» **INSTRUCTIONS FOR THE TASK**: The whole listing must be printed again without any alteration.
= = = = =
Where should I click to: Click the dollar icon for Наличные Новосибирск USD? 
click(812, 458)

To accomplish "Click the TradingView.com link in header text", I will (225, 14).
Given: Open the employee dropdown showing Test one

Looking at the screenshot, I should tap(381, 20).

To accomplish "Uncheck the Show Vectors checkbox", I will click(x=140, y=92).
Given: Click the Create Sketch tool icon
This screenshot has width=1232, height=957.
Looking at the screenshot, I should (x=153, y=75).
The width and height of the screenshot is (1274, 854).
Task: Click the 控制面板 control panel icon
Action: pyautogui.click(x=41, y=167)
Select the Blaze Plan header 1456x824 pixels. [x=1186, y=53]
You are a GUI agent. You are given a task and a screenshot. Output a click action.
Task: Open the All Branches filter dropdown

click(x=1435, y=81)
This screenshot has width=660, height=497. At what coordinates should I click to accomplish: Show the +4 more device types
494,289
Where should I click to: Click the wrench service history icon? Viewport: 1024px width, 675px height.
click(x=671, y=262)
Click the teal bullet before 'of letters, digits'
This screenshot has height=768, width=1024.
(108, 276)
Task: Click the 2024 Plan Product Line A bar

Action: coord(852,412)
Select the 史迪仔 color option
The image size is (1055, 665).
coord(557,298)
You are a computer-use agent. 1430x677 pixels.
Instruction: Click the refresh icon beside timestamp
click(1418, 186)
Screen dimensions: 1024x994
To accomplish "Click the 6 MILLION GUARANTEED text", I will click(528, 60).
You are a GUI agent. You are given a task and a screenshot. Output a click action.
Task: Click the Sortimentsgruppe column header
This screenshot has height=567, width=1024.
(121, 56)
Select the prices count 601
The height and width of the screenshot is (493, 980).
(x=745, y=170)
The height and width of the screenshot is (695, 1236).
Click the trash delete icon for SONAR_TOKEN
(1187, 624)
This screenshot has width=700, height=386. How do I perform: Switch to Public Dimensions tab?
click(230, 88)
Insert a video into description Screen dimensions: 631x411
= = = = =
» **SOLUTION FOR THIS PROBLEM**:
Where should I click to: Click the dollar icon for Наличные Новосибирск USD? 
click(812, 458)

To accomplish "Click the TradingView.com link in header text", I will (225, 14).
Given: Open the employee dropdown showing Test one

Looking at the screenshot, I should tap(381, 20).

To accomplish "Uncheck the Show Vectors checkbox", I will click(x=140, y=92).
Given: Click the Create Sketch tool icon
This screenshot has width=1232, height=957.
Looking at the screenshot, I should (x=153, y=75).
The width and height of the screenshot is (1274, 854).
Task: Click the 控制面板 control panel icon
Action: pyautogui.click(x=41, y=167)
Select the Blaze Plan header 1456x824 pixels. [x=1186, y=53]
You are a GUI agent. You are given a task and a screenshot. Output a click action.
Task: Open the All Branches filter dropdown

click(x=1435, y=81)
This screenshot has width=660, height=497. At what coordinates should I click to accomplish: Show the +4 more device types
494,289
Where should I click to: Click the wrench service history icon? Viewport: 1024px width, 675px height.
click(x=671, y=262)
Click the teal bullet before 'of letters, digits'
This screenshot has height=768, width=1024.
(108, 276)
Task: Click the 2024 Plan Product Line A bar

Action: coord(852,412)
Select the 史迪仔 color option
The image size is (1055, 665).
coord(557,298)
You are a computer-use agent. 1430x677 pixels.
Instruction: Click the refresh icon beside timestamp
click(1418, 186)
Screen dimensions: 1024x994
To accomplish "Click the 6 MILLION GUARANTEED text", I will click(528, 60).
You are a GUI agent. You are given a task and a screenshot. Output a click action.
Task: Click the Sortimentsgruppe column header
This screenshot has height=567, width=1024.
(121, 56)
Select the prices count 601
The height and width of the screenshot is (493, 980).
(x=745, y=170)
The height and width of the screenshot is (695, 1236).
Click the trash delete icon for SONAR_TOKEN
(1187, 624)
This screenshot has width=700, height=386. How do I perform: Switch to Public Dimensions tab?
click(230, 88)
Insert a video into description Screen dimensions: 631x411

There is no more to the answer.